2. Understanding is also key for the Militant Church.
In our First Reading, Amalek attacked first. Typically, this shows us that sin takes the offensive in the life of a Christian in order to cause us to regress.
Amalek has chiefly a symbolic function, standing for any person, group or nation who by attacking Israel resists the divine will.
Two passages stress the gratuitous nature of the Amalekite assault: in Ex. 17 they come and fight without any provocation, probably before the Israelites have a chance to assuage their thirst, and in Deut. 25 they snipe, in cowardly fashion, at fatigued stragglers among the Israelites.

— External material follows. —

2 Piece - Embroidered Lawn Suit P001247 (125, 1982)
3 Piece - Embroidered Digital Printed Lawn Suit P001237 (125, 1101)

The Lord will wage war on Amalek from generation to generation (Ex. 17:16). That is part of the terms of the spiritual life in this world for the baptized.
Amalek likes smiting the enfeebled when you are faint and felt tired.
But the present moment is never intolerable. What's intolerable is what's going to happen in the next four hours. To have your body here at 8 pm and your mind at 10:30 pm, that's what causes us suffering.
e.g. A disciple asked, “What can I do to see reality as it is?"
The spiritual master smiled and said, "I have good news and bad news for you, my friend." "What's the bad news?" "There's nothing you can do but to see it as a gift." "And what's the good news?" "There's nothing you can do but to see it as a gift.
The fruits of this acceptance is we’ll find ourselves with more serenity and fulfillment in daily life, with gratitude for the simple joys of life, as well as how to appreciate the role you play in the grand scheme of things.
Prayer is the secret of keeping faith. "Will the faith (that God will vindicate His people) be found on the earth at the coming of the Son of Man?"
A delay in his coming does not nullify the certainty.
The faith mentioned here naturally means that faith which sustains.